> **DIRECTIONS**: For the data below, restate word for word only the lines from the line containing "The height and width of the screenshot is (853, 1857)." through the line containing "Task: Open the 帮助 menu", both ends included.

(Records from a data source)
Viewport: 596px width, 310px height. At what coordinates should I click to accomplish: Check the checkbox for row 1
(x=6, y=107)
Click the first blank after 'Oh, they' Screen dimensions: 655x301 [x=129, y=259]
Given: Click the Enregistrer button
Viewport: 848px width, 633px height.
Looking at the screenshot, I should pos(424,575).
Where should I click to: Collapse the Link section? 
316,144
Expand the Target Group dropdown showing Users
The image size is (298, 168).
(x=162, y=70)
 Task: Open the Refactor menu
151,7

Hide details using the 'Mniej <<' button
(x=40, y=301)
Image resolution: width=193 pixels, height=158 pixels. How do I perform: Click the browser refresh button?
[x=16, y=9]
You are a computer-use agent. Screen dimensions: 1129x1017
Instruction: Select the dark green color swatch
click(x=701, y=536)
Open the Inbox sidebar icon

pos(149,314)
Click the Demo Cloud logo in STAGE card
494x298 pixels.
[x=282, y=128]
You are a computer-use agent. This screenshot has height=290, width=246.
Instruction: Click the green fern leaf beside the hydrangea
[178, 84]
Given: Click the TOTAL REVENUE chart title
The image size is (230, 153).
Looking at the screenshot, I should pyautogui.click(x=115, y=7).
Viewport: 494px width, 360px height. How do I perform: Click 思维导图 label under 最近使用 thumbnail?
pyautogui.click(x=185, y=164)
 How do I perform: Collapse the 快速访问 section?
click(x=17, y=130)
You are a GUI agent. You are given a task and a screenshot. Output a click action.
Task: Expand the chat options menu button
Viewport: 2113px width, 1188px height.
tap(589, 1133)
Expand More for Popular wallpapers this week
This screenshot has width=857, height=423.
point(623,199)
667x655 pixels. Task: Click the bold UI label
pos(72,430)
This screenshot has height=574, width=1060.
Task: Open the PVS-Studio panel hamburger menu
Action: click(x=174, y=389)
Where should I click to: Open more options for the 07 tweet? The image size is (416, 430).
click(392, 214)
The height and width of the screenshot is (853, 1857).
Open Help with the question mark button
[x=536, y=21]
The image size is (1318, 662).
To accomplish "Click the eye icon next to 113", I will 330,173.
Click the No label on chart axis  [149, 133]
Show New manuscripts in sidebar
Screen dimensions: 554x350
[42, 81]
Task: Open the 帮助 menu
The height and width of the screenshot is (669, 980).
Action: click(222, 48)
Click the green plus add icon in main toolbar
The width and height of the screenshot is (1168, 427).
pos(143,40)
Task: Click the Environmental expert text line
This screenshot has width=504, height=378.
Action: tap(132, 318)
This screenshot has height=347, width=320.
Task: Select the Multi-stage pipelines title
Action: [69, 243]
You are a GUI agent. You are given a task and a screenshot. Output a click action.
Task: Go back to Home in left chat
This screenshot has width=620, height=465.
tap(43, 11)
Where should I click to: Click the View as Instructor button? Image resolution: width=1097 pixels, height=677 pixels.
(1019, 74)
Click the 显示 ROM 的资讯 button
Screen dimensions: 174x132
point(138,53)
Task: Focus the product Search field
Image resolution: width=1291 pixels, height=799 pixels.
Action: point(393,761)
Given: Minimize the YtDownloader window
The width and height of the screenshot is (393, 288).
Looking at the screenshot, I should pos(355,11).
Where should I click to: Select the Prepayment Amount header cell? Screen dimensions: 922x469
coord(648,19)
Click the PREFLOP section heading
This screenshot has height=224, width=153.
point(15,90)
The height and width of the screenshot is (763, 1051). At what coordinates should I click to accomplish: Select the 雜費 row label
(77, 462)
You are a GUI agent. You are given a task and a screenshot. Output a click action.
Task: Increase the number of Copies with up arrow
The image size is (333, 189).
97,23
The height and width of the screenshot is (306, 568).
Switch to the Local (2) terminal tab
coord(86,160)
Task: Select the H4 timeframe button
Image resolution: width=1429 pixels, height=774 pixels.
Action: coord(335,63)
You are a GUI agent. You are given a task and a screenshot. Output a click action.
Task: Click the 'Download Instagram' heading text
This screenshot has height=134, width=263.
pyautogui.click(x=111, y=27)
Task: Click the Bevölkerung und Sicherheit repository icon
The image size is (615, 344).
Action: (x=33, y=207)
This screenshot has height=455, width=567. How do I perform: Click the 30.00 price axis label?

> **EXERCISE OUTPUT**:
The height and width of the screenshot is (853, 1857).
Open Help with the question mark button
[x=536, y=21]
The image size is (1318, 662).
To accomplish "Click the eye icon next to 113", I will 330,173.
Click the No label on chart axis  [149, 133]
Show New manuscripts in sidebar
Screen dimensions: 554x350
[42, 81]
Task: Open the 帮助 menu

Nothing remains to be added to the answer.